THIS PROVEN technique seems lost on many digital marketers.  Just because there are 900 million people on Facebook, doesn’t mean you need to appeal to all of them.  
Start a Facebook marketing campaign and condense your search from 900 million to the target audience that you’re trying to market and sell your product to.  This allows you to pinpoint demographic info, location, keywords, etc. for your campaign.  When you fill out this information, Facebook calculates the potential number of users that fit your target Facebook profiles.  For example, a single, 25-45 year-old person who lives in the United States and has the same particular set of interests as your company; try to think outside-the-box when doing this, e.g., book authors, celebrities, magazines, or any other interests that your target audience might like or have in common with your company.  
The more interest you can narrow your search down to will increase your click and “Like” rate.  Remember, you’re paying for each of your clicks, spending between $0.39 to $0.75 per click, so you want to make sure you are targeting the exact audience that will view and continue to view your website. After you enter all of the desired information, Facebook then will narrow your search down to X amount of users.  Change any variable and the user number is automatically re-calculated.  Your ad will then only go to this group(s) of users, otherwise known as your target market.  

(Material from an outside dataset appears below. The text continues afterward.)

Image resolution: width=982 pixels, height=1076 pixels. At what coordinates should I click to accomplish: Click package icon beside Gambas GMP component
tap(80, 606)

The next step is to set your daily budget – how much you’re willing to pay-per-click.  Higher bids will give you a better exposure rate.  I suggest trying a small experiment to see how this works. Market tests like this will help you keep your budget streamlined as things don’t always perform how we think they will. In case your plan doesn’t work out the way you think it will, if you’ve used a small market test, you can evaluate the sample’s performance and make adjustments as-needed.  
Here’s another trick for highlighting your target market: If you look to the top of your Facebook page, you’ll see a search bar.  If, for example, you’re a realtor in the Orlando, Florida area, use words like “Orlando, FL Realtor” (make sure you put whatever you’re looking for in parentheses), or the location and state that you’re trying to connect with.  You can then see all of the people that have used those words or the use of those words in a sentence; e.g., “I’m looking for a place in Orlando, Florida.  Does anyone know a good realtor?”  You can then send them a friendly message making them aware that you can assist them in this very task.  Simply send them a brief/non-threatening message saying that you’re an Orlando-based realtor, and you would be glad to show them around and you have a couple of properties that would be perfect for them.